## Fragment tekstu

Kolejny epizod
przygód Tomasa Volfa umilił mi tym razem początki covida. Zmaltretowana
zmęczeniem i bólem oczu desperacko potrzebowałam czegoś, co czyta się szybko,
sprawnie i przyjemnie, a lektura „Południcy” (pochłoniętej, nie licząc
ostatnich 30 stron, w jeden wieczór) przekonała mnie, że właściwą osobą na
właściwym miejscu bedzie tu Jiři Březina. I tak też było.
Chociaż
„Przedawnienie” zostało wydane przed „Południcą”, akcja powieści dzieje się po
wydarzeniach opisanych w drugiej części cyklu. Tomas Volf, przeniesiony karnie
do policyjnego archiwum, natrafia na starą, nierozwiązaną sprawę. Niewyjaśnione
zabójstwo sprzed lat popełnione w małej wiosce na granicy z Austrią. W
śledztwie brał udział popularny dziś czeski polityk – Ondřej Novotny. Volf decyduje
się spotkać z Novotnym i wyciągnąć z niego wszystko, co tamten wie. A nie
będzie to łatwe.

## Przekazany materiał
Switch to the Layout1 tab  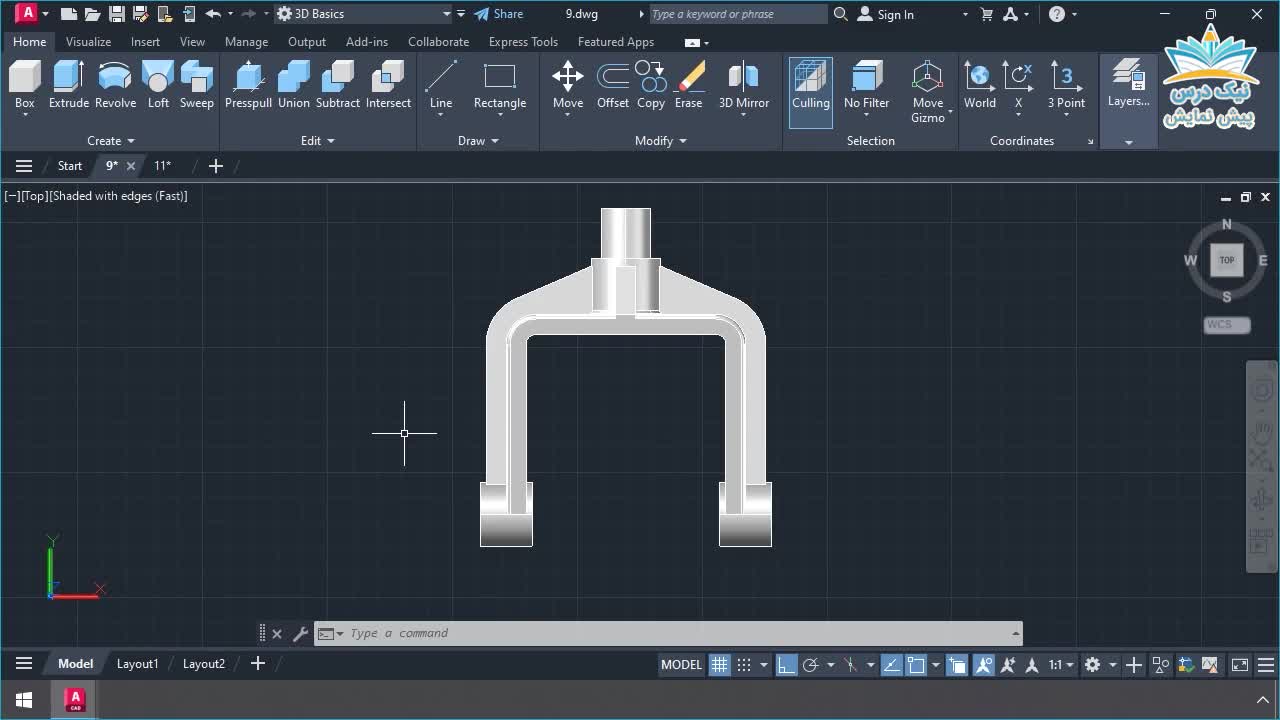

## Co zrobić
Jakie osoby recenzja powieści „Przedawnienie” wymienia z imienia i nazwiska? Wypisz wszystkie.

## Odpowiedź poniżej
Tomas Volf, Jiři Březina, Ondřej Novotny